Hormones produce a variety of responses throughout the body and may be grouped according to their actions, although there is overlap between the groups.
First there are the metabolic hormones which control the digestion of food, its storage and use. Such hormones include those produced by the digestive tract, which control secretion of digestive juices and activity of the muscle in the wall of the tract; also the hormones which regulate blood glucose, namely insulin, (which lowers it), and glucagon, growth hormone, the thyroid hormones, and cortisol, which all raise it.
Second are the hormones which regulate the composition of the blood, and hence of all the body fluids. Excluding those that regulate the glucose content, these are: aldosterone and atrial natriuretic hormone (produced in the heart), which control the amount of sodium in the blood; vasopressin or antidiuretic hormone, which controls the amount of water; parathyroid hormone and vitamin D, which raise blood calcium; and calcitonin, which lowers blood calcium. It is perhaps surprising to learn that a vitamin can also be a hormone, but it is similar in many ways to the steroid hormones, and the active form is produced in one part of the body for action an another. The vitamin D taken in the diet or formed in the skin under the action of UV light is not the active form: this is produced after modification takes place first in the liver and then the kidney.
Next are the stress hormones, primarily adrenaline and noradrenaline, which are under the control of the autonomic nervous system: cortisol and a number of the pituitary hormones are also involved in the response to stress.

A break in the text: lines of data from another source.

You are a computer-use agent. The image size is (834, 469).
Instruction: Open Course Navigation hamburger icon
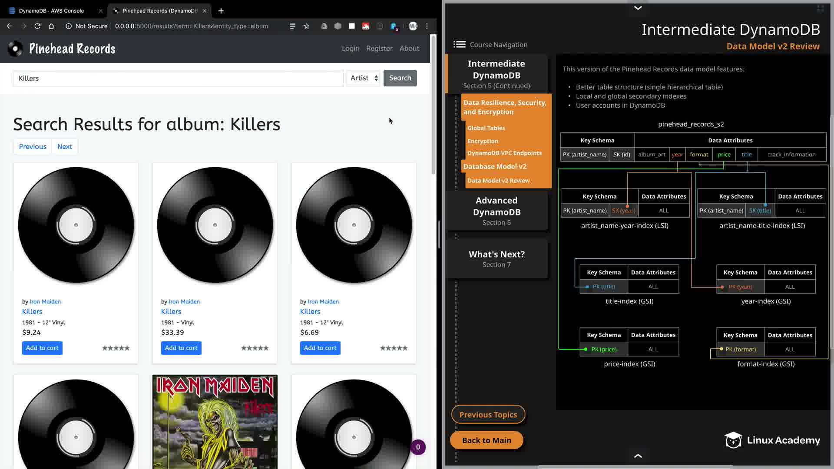click(x=459, y=44)
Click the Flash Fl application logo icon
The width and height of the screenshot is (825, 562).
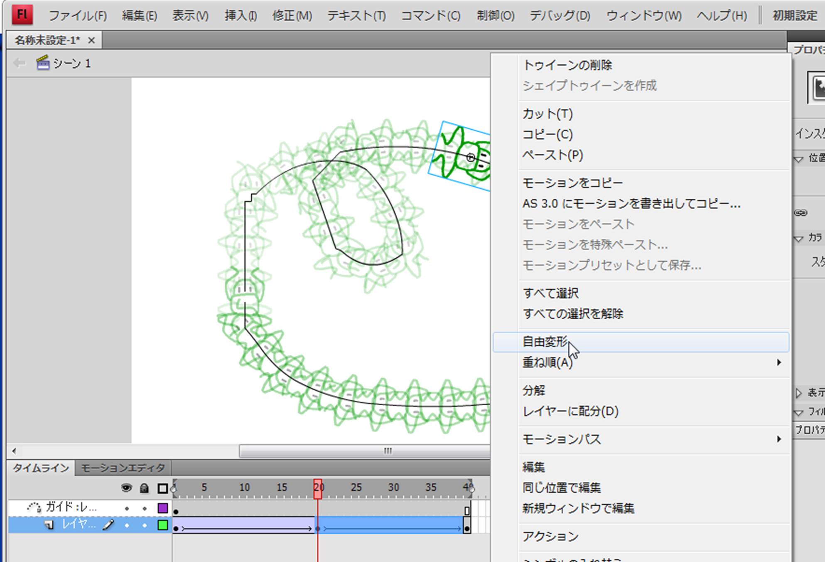(x=22, y=15)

A further group are those responsible for growth, development, and reproduction. These include growth hormone itself, and the hormones controlling ovarian and testicular function (luteinizing hormone, LH, and follicular stimulating hormone, FSH) — all of which come from the pituitary — and the hypothalamic hormones, which in turn control these pituitary secretions. Included also are the steroid hormones, produced by the ovaries (oestrogens and progesterone) and testes (testosterone), and those hormones involved in birth and lactation, chiefly oxytocin and prolactin.
The final major group includes those hormones that control other endocrine systems, and therefore interact with the other groups. The pituitary hormones adrenocorticotrophic hormone(ACTH), thyroid stimulating hormone (TSH), and the gonadotrophic hormones LH and FSH control the release of some of the metabolic and stress hormones and of the reproductive hormones, whilst hypothalamic hormones in turn control pituitary function.
Hormone effects
Hormone effects vary widely, but can include:
- stimulation or inhibition of growth,
- In puberty hormones can affect mood and mind
- induction or suppression of apoptosis (programmed cell death)
- activation or inhibition of the immune system
- regulating metabolism
- preparation for a new activity (e.g., fighting, fleeing, mating)
- preparation for a new phase of life (e.g., puberty, caring for offspring, menopause)
- controlling the reproductive cycle
In many cases, one hormone may regulate the production and release of other hormones
Many of the responses to hormone signals can be described as serving to regulate metabolic activity of an organ or tissue.